As soon as a method does not provide the @noescape(once)
guarantee, it
prevents all functions that call it from providing it (see detailed design
above).
The value of this proposal will thus be hampered until methods and functions in
the standard and core libraries that can provide this guarantee adopt
@noescape(once)
.
This includes (full list to be done):
autoreleasepool
withUnsafeBufferPointer
dispatch_sync
et al.
Those modifications to standard and core libraries will however be part of future proposals.
On May 11, 2016, the core team decided to Reject this proposal for Swift 3.
The feedback on the proposal was generally positive both from the community and core team. That said, it is being rejected for Swift 3 two reasons:
-
The surface level syntax of @noescape needs to be reconsidered.
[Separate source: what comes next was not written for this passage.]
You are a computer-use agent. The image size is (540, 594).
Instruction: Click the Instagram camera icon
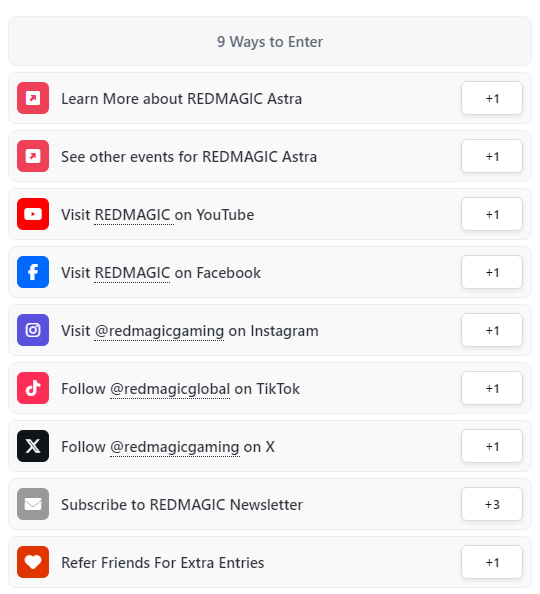tap(33, 330)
At the minimum, we need to rename @noescape to @nonescaping for consistency with our previously agreed attribute naming scheme. However, it is also work discussing whether @nonescaping should be the default: if so, the attribute should actually become @escaping, and the functionality proposed in SE-0073 would be named @once.
-
Separate from the surface level issues, the implementation underlying this work has some significant challenges that are doable but would require major engineering work. Specifically, the definite initialization pass needs to “codegen” booleans in some cases for conditional initialization/overwrite cases, and these state values would have to be added to closure capture lists. This would require enough engineering work that it seems unlikely that it would happen in the Swift 3 timeframe, and beyond that this could theoretically be subsumed into a more general system that allowed control-flow-like functions to have closures that break/continue/throw/return out of their enclosing function, or a general macro system.
Overall, everyone desires the ability to produce more control-flow like functions, but Swift 3 isn’t in a place where it can make sense to tackle this work.